» YOUR OBJECTIVE: Nothing outside the lines below from the one containing "Select the Show in folder entry" through the one containing "Viewport: 868px width, 460px" is to be printed; print those exactly, ends included, and drop the pictures.

» Stored data:
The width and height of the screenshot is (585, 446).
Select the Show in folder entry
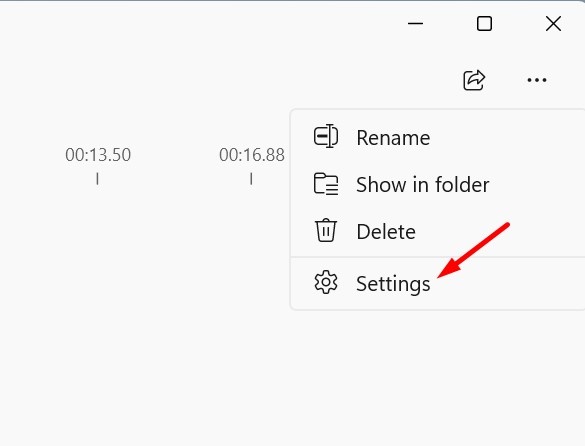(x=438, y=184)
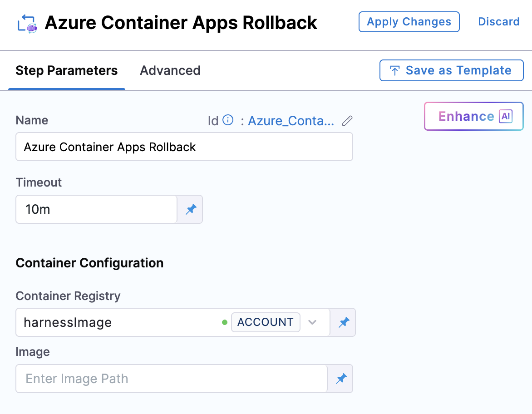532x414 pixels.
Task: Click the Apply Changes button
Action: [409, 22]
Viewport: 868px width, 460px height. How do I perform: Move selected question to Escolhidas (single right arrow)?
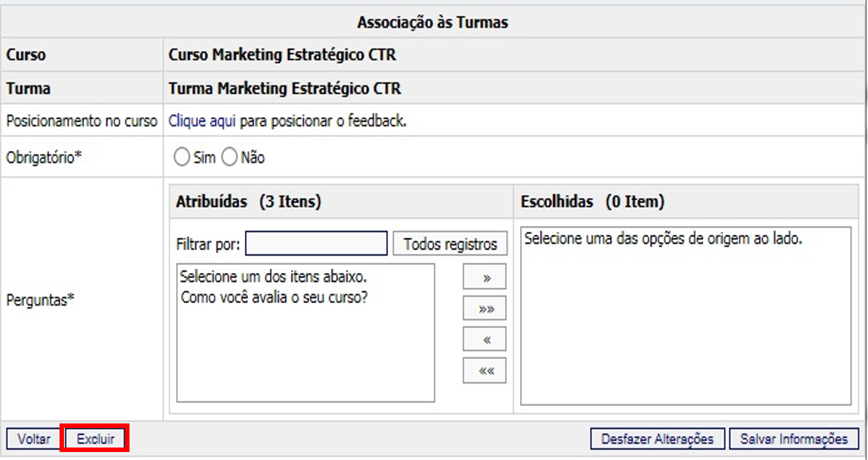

...

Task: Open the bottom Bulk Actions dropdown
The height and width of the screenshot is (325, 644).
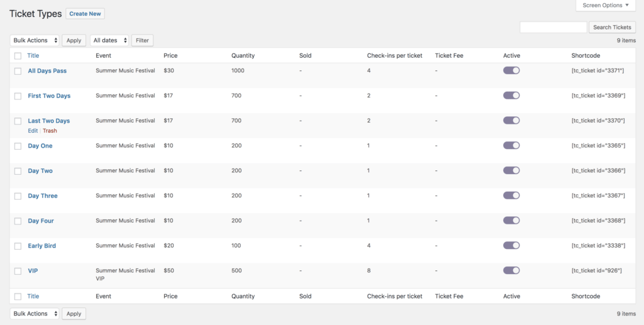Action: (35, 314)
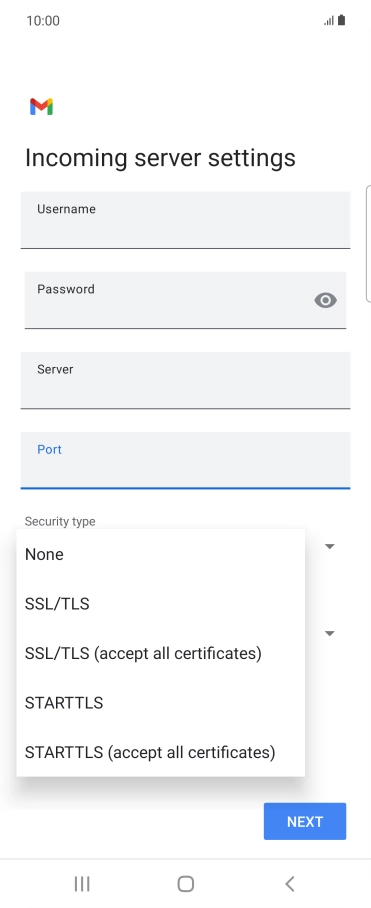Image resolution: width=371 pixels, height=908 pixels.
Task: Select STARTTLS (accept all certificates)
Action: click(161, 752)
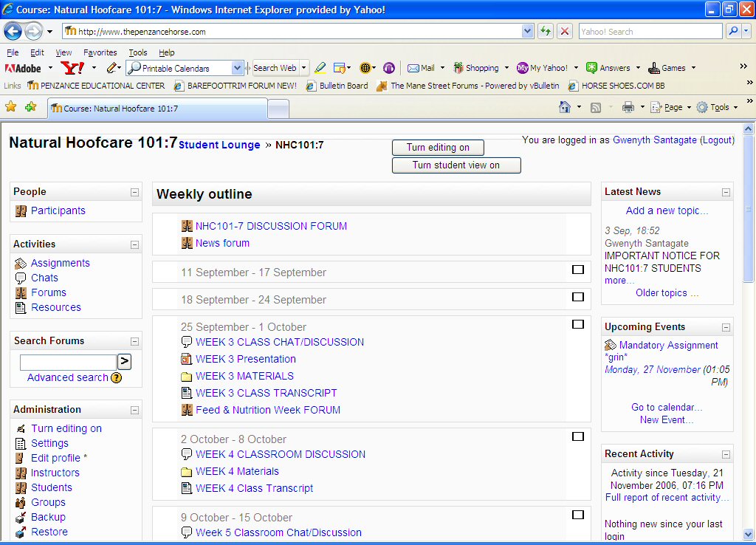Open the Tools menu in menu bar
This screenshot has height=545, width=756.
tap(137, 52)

* * *

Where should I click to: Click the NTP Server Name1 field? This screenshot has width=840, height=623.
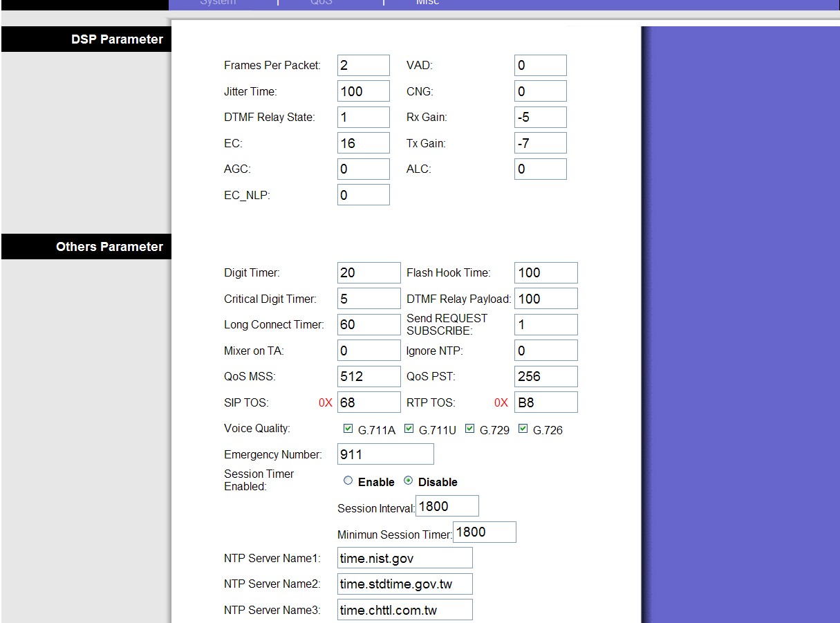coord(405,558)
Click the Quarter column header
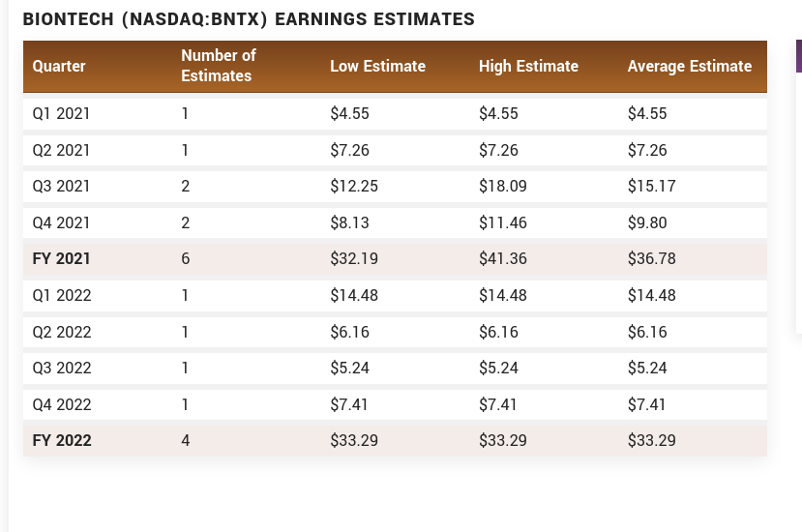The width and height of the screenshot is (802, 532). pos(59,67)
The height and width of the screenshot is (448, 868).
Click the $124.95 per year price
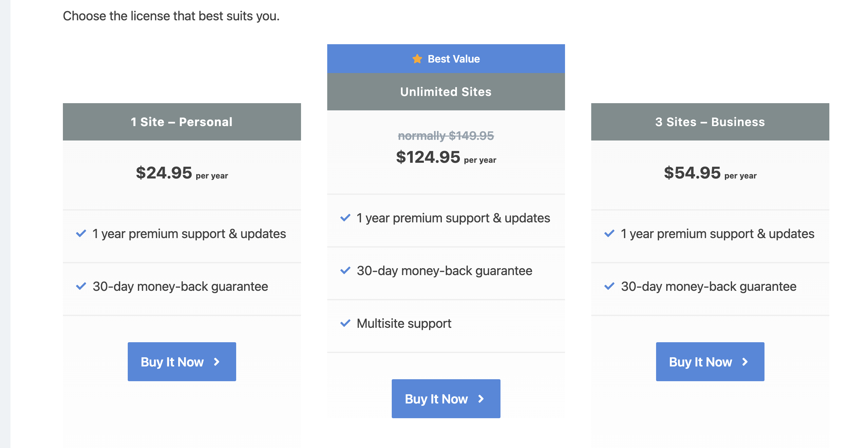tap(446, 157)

» SOLVED PROBLEM:
Select the Show in folder entry
(x=438, y=184)
532x414 pixels.
Task: Click the Apply Changes button
Action: [409, 22]
Viewport: 868px width, 460px height. How do I perform: Move selected question to Escolhidas (single right arrow)?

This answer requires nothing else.